Commissie onderhandelt over toetreding EU aan Europese Conventie voor de mensenrechten (en)

Met dank overgenomen van Europese Commissie (EC) i, gepubliceerd op woensdag 17 maart 2010.

What is the ECHR?

The European Convention on Human Rights (ECHR) enshrines the human rights and freedoms and is widely seen as the most important human rights instrument in Europe. It has 47 contracting parties (including all 27 EU-Member States but not the EU as such) and is managed by the Council of Europe (CoE). The ECHR is an international Treaty by which governments can be held accountable for their respect of human rights. If countries do not respect the rights in the Convention and once national judicial remedies have been exhausted, everyone within the jurisdiction of any of the Contracting Parties can lodge a complaint against any of those Contracting Parties before the European Court of Human Rights in Strasbourg.
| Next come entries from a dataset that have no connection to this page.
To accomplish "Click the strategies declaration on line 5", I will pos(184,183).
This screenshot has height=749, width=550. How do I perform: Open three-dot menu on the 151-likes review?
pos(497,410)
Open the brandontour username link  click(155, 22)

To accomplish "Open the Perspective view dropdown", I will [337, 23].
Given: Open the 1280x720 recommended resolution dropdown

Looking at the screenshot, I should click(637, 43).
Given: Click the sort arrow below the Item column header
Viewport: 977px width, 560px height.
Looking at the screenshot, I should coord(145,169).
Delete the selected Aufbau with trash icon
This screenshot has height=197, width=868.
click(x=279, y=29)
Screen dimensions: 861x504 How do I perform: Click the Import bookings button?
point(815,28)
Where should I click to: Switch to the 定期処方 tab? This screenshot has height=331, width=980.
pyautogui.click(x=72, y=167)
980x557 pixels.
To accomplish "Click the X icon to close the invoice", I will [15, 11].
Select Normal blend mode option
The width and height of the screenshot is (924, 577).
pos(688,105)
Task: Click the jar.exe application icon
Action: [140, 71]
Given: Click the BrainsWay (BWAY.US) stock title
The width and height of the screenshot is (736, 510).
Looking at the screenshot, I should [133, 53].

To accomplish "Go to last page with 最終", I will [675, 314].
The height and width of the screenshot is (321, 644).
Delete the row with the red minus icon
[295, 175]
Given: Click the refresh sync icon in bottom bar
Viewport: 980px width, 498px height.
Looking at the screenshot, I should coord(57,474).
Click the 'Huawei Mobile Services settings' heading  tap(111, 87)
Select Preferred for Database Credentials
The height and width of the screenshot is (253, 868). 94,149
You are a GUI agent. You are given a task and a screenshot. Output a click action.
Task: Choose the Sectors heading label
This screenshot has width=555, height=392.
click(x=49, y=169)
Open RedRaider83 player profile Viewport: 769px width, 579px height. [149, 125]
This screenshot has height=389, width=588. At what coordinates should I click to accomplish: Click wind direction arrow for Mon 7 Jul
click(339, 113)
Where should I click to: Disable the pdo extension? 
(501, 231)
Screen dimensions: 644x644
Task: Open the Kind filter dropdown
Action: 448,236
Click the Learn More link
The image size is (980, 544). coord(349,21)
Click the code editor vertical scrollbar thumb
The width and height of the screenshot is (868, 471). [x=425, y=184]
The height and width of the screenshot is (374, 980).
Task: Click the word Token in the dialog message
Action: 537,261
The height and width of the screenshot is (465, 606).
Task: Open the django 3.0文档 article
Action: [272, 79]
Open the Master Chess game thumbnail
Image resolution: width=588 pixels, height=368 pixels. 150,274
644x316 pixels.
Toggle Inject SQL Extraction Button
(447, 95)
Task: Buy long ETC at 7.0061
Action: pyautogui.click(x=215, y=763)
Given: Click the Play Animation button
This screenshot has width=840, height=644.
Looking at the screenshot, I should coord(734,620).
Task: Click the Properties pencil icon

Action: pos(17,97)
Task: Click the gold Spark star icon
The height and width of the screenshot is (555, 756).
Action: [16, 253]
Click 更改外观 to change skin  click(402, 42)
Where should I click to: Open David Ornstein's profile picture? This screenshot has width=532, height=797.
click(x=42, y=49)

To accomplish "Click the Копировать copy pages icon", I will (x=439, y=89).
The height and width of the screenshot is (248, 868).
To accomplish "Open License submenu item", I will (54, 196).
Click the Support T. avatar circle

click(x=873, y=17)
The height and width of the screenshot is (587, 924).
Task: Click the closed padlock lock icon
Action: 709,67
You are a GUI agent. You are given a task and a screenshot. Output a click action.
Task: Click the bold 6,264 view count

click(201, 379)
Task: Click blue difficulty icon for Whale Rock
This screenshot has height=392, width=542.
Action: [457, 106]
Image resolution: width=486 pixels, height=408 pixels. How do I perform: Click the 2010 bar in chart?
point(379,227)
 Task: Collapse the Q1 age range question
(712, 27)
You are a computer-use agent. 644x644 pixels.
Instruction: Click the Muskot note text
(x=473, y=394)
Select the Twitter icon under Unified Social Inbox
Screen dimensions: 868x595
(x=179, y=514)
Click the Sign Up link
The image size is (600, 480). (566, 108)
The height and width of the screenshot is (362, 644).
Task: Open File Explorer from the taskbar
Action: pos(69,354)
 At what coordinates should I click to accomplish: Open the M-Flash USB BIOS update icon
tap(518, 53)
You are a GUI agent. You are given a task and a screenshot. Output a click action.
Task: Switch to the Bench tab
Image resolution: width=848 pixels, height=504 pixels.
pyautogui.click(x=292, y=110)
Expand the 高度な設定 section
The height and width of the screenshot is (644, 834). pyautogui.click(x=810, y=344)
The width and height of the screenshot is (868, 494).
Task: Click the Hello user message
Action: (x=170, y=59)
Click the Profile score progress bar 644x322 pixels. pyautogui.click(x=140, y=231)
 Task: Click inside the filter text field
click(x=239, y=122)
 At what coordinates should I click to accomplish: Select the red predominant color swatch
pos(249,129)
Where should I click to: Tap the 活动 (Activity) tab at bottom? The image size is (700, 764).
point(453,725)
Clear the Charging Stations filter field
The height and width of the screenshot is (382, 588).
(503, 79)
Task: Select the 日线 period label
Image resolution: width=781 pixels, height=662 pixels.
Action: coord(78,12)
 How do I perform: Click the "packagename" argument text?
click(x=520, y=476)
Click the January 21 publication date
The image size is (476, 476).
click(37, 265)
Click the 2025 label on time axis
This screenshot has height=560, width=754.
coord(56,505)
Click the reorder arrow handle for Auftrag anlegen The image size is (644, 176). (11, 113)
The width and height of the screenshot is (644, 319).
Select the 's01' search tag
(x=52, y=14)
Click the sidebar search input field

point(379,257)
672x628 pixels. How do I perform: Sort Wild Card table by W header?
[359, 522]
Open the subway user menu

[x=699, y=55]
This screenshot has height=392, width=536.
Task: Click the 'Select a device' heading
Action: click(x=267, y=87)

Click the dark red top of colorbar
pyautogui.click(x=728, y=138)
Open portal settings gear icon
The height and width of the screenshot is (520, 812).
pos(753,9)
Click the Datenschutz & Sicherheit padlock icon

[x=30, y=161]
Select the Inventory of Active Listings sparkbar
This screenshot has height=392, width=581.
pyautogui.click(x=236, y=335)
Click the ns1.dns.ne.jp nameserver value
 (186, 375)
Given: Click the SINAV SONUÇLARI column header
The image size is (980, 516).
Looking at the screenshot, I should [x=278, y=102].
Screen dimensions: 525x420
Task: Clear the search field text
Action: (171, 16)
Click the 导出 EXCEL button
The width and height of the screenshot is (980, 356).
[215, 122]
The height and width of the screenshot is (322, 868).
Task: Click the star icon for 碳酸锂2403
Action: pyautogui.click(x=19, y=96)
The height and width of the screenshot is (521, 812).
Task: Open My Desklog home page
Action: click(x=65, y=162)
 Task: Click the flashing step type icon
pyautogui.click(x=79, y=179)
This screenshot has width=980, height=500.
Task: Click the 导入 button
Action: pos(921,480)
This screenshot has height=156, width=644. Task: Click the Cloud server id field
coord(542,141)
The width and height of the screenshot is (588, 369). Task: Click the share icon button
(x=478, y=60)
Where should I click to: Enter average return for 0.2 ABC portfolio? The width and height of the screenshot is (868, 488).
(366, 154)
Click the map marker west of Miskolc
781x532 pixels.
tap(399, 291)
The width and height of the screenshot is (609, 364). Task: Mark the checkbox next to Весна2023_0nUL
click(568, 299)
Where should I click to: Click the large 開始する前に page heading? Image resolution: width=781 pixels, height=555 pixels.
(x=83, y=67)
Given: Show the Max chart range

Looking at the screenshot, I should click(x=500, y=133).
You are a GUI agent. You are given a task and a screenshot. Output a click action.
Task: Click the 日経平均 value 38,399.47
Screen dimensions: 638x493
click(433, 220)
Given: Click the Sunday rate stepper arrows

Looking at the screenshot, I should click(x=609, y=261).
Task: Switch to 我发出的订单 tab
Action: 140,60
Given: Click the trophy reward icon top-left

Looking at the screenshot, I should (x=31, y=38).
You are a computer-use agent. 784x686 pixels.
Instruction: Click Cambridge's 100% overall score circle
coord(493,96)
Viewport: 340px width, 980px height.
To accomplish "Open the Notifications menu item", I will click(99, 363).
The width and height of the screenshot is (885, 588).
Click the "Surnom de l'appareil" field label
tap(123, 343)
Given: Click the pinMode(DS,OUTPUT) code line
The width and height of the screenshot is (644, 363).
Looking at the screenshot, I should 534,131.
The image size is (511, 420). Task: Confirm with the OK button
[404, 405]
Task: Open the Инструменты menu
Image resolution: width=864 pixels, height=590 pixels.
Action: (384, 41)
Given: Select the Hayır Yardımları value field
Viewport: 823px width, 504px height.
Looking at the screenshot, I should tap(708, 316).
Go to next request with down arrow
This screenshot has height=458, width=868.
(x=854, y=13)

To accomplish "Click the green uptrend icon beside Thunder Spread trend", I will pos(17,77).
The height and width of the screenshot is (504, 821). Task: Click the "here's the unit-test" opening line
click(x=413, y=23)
Where the Strasbourg court finds that a Member State has violated one or more of the rights and guarantees of the ECHR, it delivers a judgment. Decisions of the Strasbourg court are binding and must be executed by the countries concerned. On average, 30,000 complaints are lodged with the court annually (in 2009, 57,000 applications were lodged). In 2009 the court issued 2,000 verdicts.

Signed in 1950 by the then newly formed Council of Europe the ECHR entered into force on 3 September 1953.

How will the ECHR system work once the EU is part of the Convention?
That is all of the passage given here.